Supplied information =
BEGIN
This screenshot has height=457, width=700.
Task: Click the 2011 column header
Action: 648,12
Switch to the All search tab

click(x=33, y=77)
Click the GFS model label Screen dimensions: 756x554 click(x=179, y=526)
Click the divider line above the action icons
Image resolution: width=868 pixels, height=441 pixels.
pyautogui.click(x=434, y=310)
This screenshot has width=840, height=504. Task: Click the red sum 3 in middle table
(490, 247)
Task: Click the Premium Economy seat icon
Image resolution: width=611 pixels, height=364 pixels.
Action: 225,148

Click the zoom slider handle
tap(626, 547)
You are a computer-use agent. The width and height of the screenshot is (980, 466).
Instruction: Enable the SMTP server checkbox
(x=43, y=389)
END
BEGIN
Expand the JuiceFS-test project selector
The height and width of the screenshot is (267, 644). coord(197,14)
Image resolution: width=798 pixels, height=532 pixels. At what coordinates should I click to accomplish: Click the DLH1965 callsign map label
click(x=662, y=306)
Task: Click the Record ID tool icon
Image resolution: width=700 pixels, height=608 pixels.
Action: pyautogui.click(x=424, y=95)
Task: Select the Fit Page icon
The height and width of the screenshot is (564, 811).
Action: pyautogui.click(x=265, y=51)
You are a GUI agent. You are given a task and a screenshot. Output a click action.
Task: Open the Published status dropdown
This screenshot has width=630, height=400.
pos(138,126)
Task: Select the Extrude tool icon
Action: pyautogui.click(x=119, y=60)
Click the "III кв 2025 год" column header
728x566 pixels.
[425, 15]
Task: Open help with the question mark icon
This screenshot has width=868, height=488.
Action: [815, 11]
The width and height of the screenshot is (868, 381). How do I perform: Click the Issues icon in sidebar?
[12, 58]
END
Task details =
A line belongs in the answer if it contains the word "Open"; copy every such line from the data above.

Result of the task =
Task: Open the Published status dropdown
Task: Open help with the question mark icon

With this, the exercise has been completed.